Best friends with smoked salmon and cream cheese, these light and chewy bagels are going to be a regular feature at weekends. Get ready for your serotonin to go through the roof—they’re too good!
A note on cooking
I encourage you to embrace a freestyle way of cooking, and use this recipe as a guide. Don’t get too caught up in measuring things exactly — you can eyeball most things.
Cooking should be relaxing, unfussy and an opportunity for you to exercise your creativity. Don’t forget to taste as you go along, and use your intuition with flavours.
Trust your instinct, on whether it needs more of this, or more of that — cook to what you like!
In a large mixing bowl, combine the yeast, inulin and water. Mix together and allow to activate for 7–10 minutes — it will begin to bubble, and get foamy.
If the yeast doesn’t activate, or get foamy, then you will need to start over. There are two reasons for this, your yeast could be too old, or the mixture is either too warm or too cold — yeast works best around 36°C
While the yeast is proofing, mix together the dry ingredients, almond flour, ground flaxseed, whey protein powder, xantham gum, bicarbonate of soda and salt. Set aside
Once the yeast has activated, whisk in the egg, egg white, olive oil and vinegar, for a few minutes until light and frothy.
In two batches, mix in the dry ingredients until thoroughly combined. It will come together in a ball and feel quite sticky.
Line a baking tray with greaseproof paper, and lightly brush with water.
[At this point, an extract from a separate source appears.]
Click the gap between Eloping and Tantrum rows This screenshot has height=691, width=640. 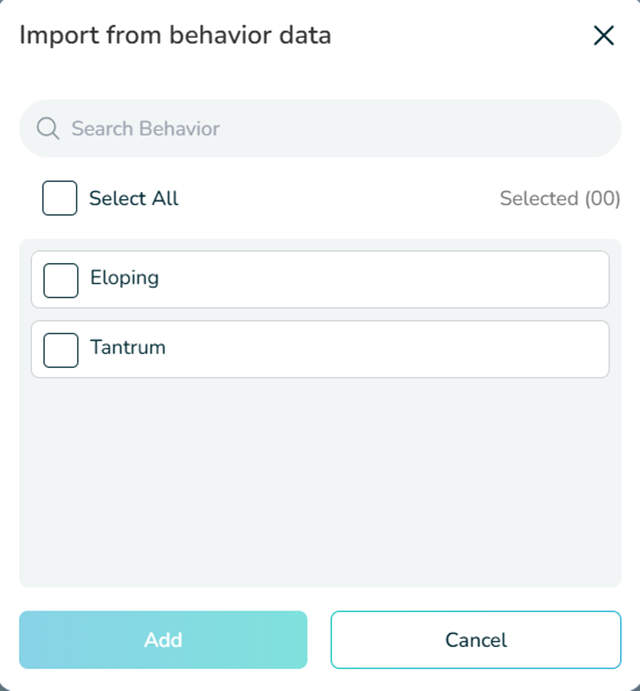[x=320, y=314]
With wet hands, divide the mixture into 8 or 6 even balls. Smooth the rounds as mush as possible, and place on the baking tray.
Using your index finger, push into the centre of each round, and swizzle your finger in a circular motion, until a round hole has formed (this is where the wet parchment comes in useful to prevent sticking).
Cover with a damp tea towel and allow to proof (rise) for 1 hour, until the dough has about doubled in size — The speed of this process will depend on how warm your house is. If the dough isn’t rising, move it to a warmer place like an airing cupboard. If you would like a denser bagel, shorten the proofing time so that they don’t rise as much. I personally prefer lighter, airy bagels so allow for a long rise.
Before baking, preheat the oven to 180°C (356°F). Gently egg wash the top of the bagels and sprinkle with seeds of your choice (I used the classic sesame). Bake for 20–25 minutes, until deep golden, and cooked through. Check halfway through and cover with aluminium foil if they’re browning too much.
Cool on a wire rack and enjoy as a classic, with smoked salmon and cream cheese!
If you, friends and family don’t polish these off in one go, you can store them in an airtight container at room temperature. Lightly toast before eating for best results! They also freeze great, so well worth popping a few away for quick lunches.